EX top, Canon T2i bottom

The frame grabs are all 1:1 pixel for pixel, no trickery has been used! You can download some further examples by clicking here. Even if you were shooting stuff for the web this level of aliasing could cause big problems as it’s really obvious. For this shot I had the Canons sharpness setting turned all the way down. I have also turned down the contrast setting as this gives better dynamic range with less crushed blacks. My workflow is to import the H264 files from the camera and then convert them to ProResHQ. This helps a little with sharpness over working with the native H264, but for me this last test was the nail in the coffin for DSLR’s as footage like this would simply be unusable. If you watch the YouTube clip please make sure you watch it full screen or at least at the 480P setting. The small embedded size doesn’t show the aliasing as much as the bigger versions.
FURTHER UPDATE:
OK, so it’s defiantly not just me doing something wrong. When in focus the T2i/550D aliases (as do all the current Canon DSLR’s). This is a grab from Philip Blooms latest Canon short. For once this is a daylight piece and as I expected it exhibits a lot of aliasing. The grab is actually taken from the thumbnail on his exposure room page. I’m really pleased to see this as it shows that aliasing is a problem for the experts too. You start to appreciate why so many of the Canon shorts are shot at night, with millimeter deep DoF… it’s to stay clear of having stuff in focus that will alias. there are filters from Caprock that are supposed to help, but you need a different filter for each focal length and aperture that you use, they also soften the picture somewhat.

Aliasing in Phil Blooms latest edit

If you want my opinion, then it has to be that the Canon’s are close, but still a mile away. The aliasing issue is a biggie.
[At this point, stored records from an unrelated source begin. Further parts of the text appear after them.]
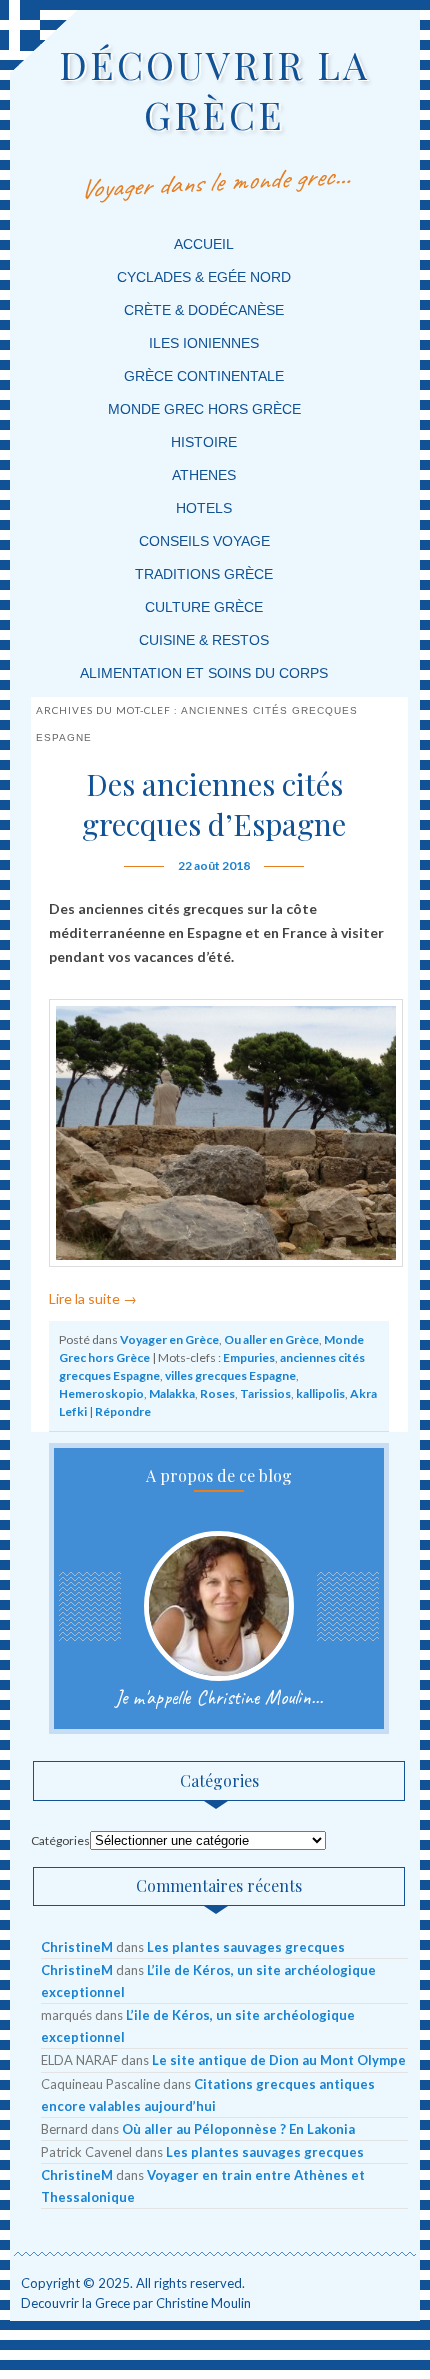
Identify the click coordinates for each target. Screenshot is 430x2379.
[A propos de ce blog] (218, 1606)
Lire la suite (93, 1298)
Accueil (204, 244)
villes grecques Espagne (230, 1375)
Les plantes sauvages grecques (246, 1947)
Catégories (60, 1840)
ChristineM (77, 1947)
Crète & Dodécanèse (204, 310)
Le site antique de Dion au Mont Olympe (279, 2060)
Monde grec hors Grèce (204, 409)
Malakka (172, 1393)
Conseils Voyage (204, 541)
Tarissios (265, 1393)
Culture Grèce (204, 607)
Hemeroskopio (101, 1393)
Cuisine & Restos (204, 640)
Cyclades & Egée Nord (204, 277)
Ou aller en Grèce (271, 1339)
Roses (217, 1393)
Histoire (204, 442)
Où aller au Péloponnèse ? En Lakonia (238, 2129)
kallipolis (320, 1393)
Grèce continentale (204, 376)
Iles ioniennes (204, 343)
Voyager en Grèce (169, 1339)
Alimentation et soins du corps (204, 673)
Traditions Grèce (204, 574)
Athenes (204, 475)
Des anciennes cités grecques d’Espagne (214, 804)
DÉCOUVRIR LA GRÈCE (214, 89)
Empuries (249, 1357)
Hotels (204, 508)
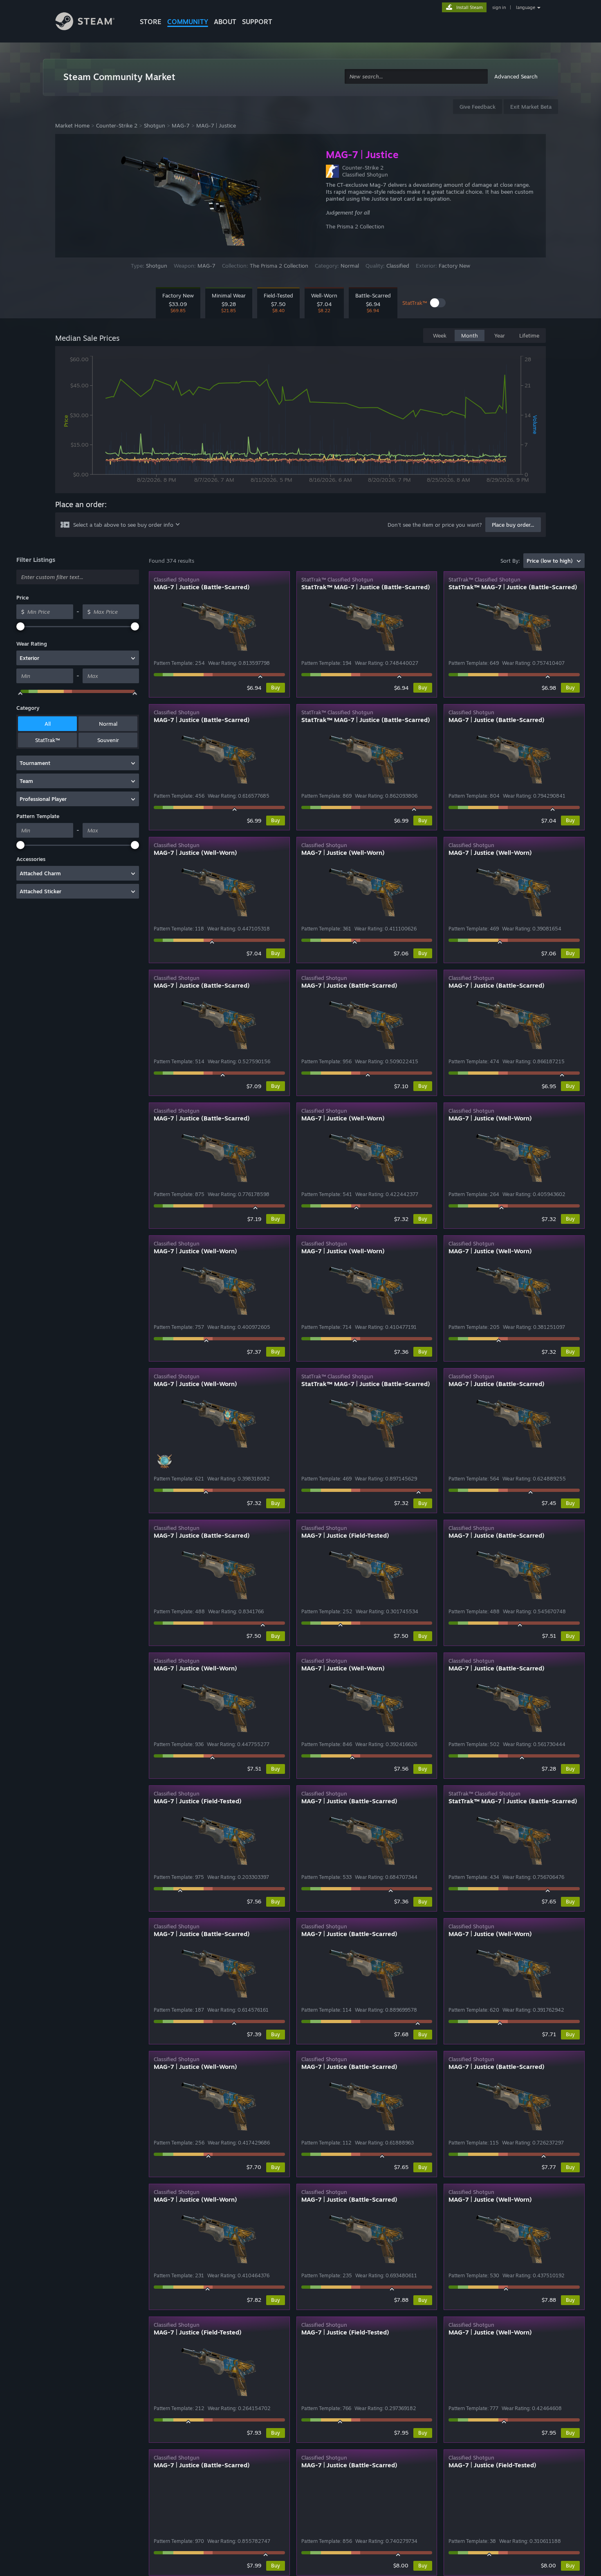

Sort it out and the skew, jello and overheating can be worked around, but if you have to worry about simply having a piece of wood in focus and whether it’s going to exhibit rainbows of colour or whether cobble stones will twitter and change colour (At 00.35 and this is from Canon) then it will limit what you can do. There is quite a lot of aliasing in Phil’s new daytime clip, basically anytime anything is steady, has texture and is in focus, it aliases. I’ve been shot down in flames on other forums for saying that this is a problem, but if even the experts can’t deal with it then what hope does everyone else have? I would love to have the option of shooting with the shallow DoF that the Canon’s offer, but not at the expense of having to avoid any kind of texture. Perhaps Red and Scarlet will be better, perhaps Canon will sort it out, or perhaps not, as the cameras are clearly selling like hot cakes, even with the issues. If they do fix it then the camera will almost certainly be for video only.